By Allen Guest

Thesaurus

A thesaurus would eventually 
lead me to “dappled,”
the way the sunlight plays
on the lawn as the trees – 
a poplar, two sweetgum, a red maple – sway
in a light breeze on a cool morning in early May.

But dappled does not really capture it.
“Magically dappled?” No.
This is not eighth grade Honors English.

What if there were no word
for the way it – the light – moves 
on the lawn?

What if nothing is as anything else?
Every moment itself only, singular,
temporary, passing in perfect alignment 
with what came before
and what will follow.

Perhaps this is all we know:
sunlight moves on the lawn as
it filters through new leaves trembling 
in a morning breeze.
Everything is in motion.
One moment follows another.

The House at 315 Poplar

The house is still there, 
fifty-one years since
we last closed the door,
fifty-one years since
our big Buick followed
the moving truck up the street, 
fifty-one years since
I kneeled in the backseat and watched
it move into my memory.
 
I drive past the house whenever I go back,
usually for funerals – aunts and uncles,
maybe a cousin, the youngest of us
now sixty. There will be a few more 
phone calls at odd hours, 
a few more reasons to return,
then there will be none. 
No reason for me to pause
at 315 Poplar Street, 
save for this:

to roll down my window
and inhale the silent
residue of our years there,
still hanging in the air 
like smoke from our grill 
on a summer evening.
Saturday smoke that lingers,
mixes with Mom’s cigarettes,
Dad’s cologne, the freshly cut grass.
Smoke that drifts from backyard
to backyard, gathering in smells – 
burgers and beer, chardonnay, 
the doctor’s cigars and scotch. 
Smoke that sways to Brubeck floating 
cool from open windows.
 
Every day is Saturday, every object reeks 
of optimism and Apollo missions.
Everything is a reason to return,
to pause, to breathe an affirmation;
the migratory pull 
of the ordinary dust 
of our ordinary days. 

My Apology to William K. for Failed Telepathy When We Were in Third Grade

We were made to read aloud most days – 
idiotic stories, dry facts from 
a sanitized state history book –
a forced public performance of sorts. 
Down one row, up the next, 
each of us speaking nervously until
Mrs.
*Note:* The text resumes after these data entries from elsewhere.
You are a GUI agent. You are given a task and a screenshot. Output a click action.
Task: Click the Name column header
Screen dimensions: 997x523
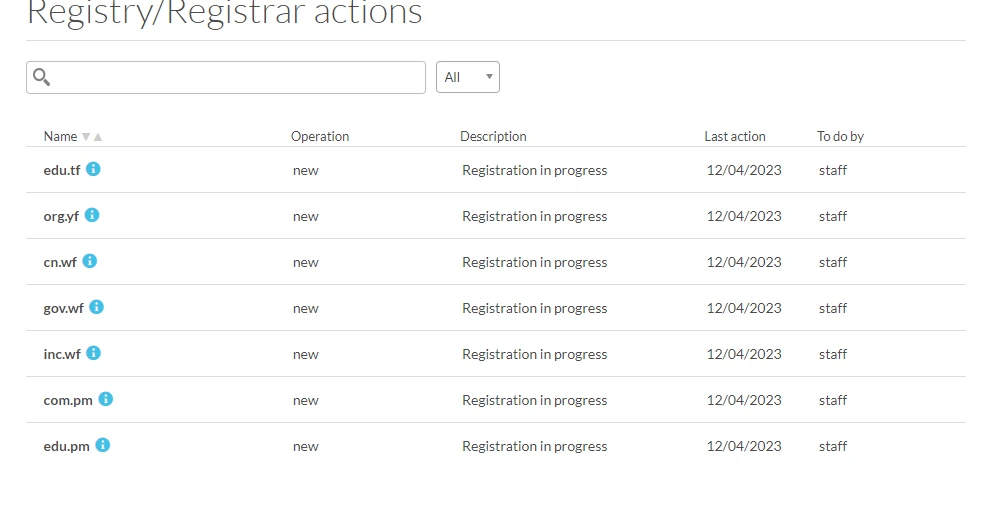point(60,137)
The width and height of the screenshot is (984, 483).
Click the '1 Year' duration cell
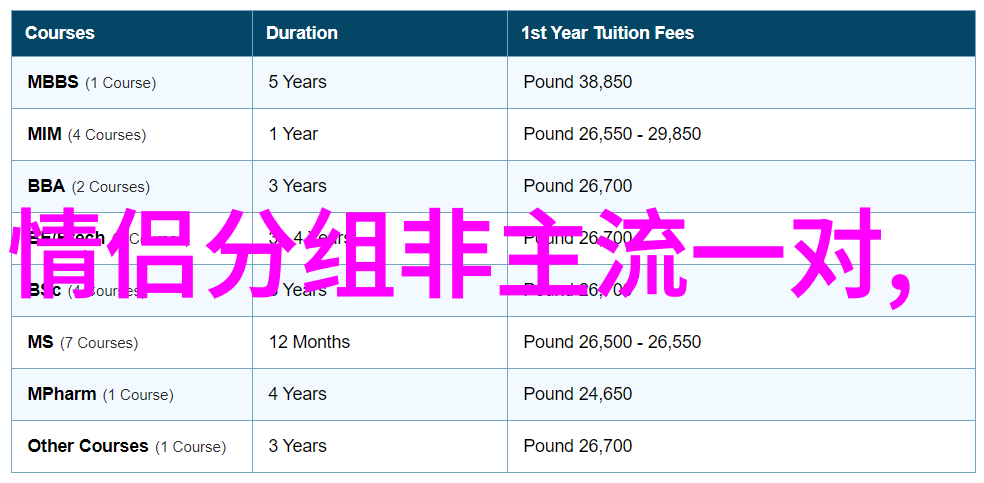tap(293, 134)
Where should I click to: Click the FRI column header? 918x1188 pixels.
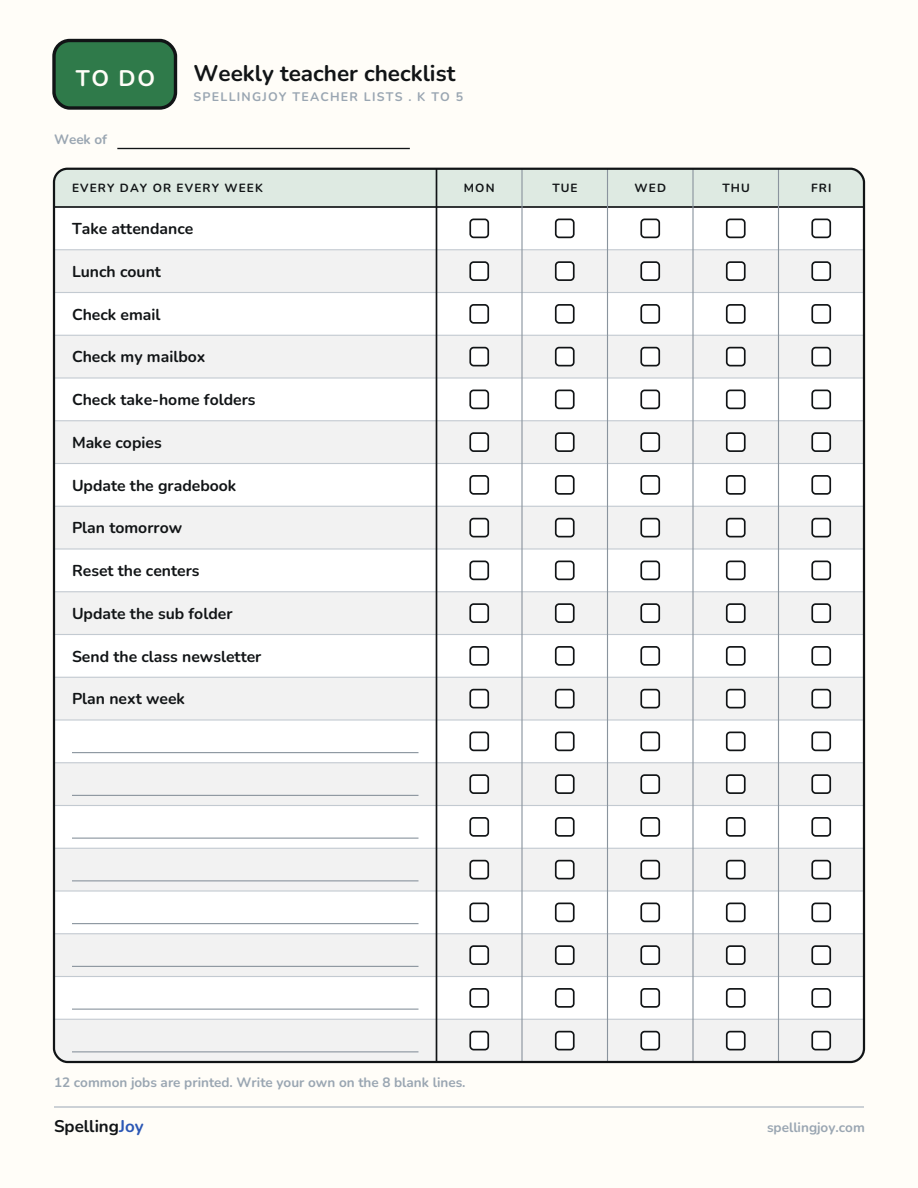(x=821, y=188)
Savage told us to stop.

My classmates stumbled over
words here and there, words that I, 
offspring of devout Methodists who
hauled me to church and library 
with equal fervor, had known 
since first grade, if not before.

But William, one seat ahead of me,
would stumble over the simplest 
of words, his embarrassment palpable
in the smothering silence 
of the always-too-hot classroom.
I would look down, stare at the page,
at once thankful and ashamed
of my circumstances, ones that owed
to the vagaries of birth, and nothing else.
Nothing else.

Every morning I read the Atlanta Journal,
every evening I watched Huntley and Brinkley,
every Saturday I perused Time and Life 
at the library. I knew exactly
why Detroit was burning,
why gloved fists went up in Mexico City,
why college kids were gunned down in Orangeburg – 
why William struggled and I did not.
Such was the duality
of Georgia in 1968.

So I sat there behind William
with my eyes closed, doing my
Star Trek best to beam proper 
pronunciation to him. 
A sci-fi obsessed third-grader’s 
attempt at a mind meld, 
a sad effort to bridge the
three feet, 
four centuries,
and countless transgressions
that had separated us, just
two boys in the third grade.
The vagaries of birth,
the duality of Georgia in 1968.
One place, two worlds.
Nothing else.

My apology, 
read aloud.

3 thoughts on “Thesaurus and Other Poems 

  1. My Apology… creates so many possibilities for readers to make their own connections and construct their own meaning. I am tempted to read this poem as a commentary on race or perhaps on socioeconomic status. Or perhaps William K. presented with a literacy development difference, such as dyslexia, that was unaddressed by the dread row-by-row read-aloud (although your many cultural references lead me away from that interpretation). Regardless, you’ve created two most-likable characters for us to ponder. That’s a personal goal for me as I write poems about racism, antiracism, social justice, and politics in education. Thank you for sharing this strong model that will stay with me.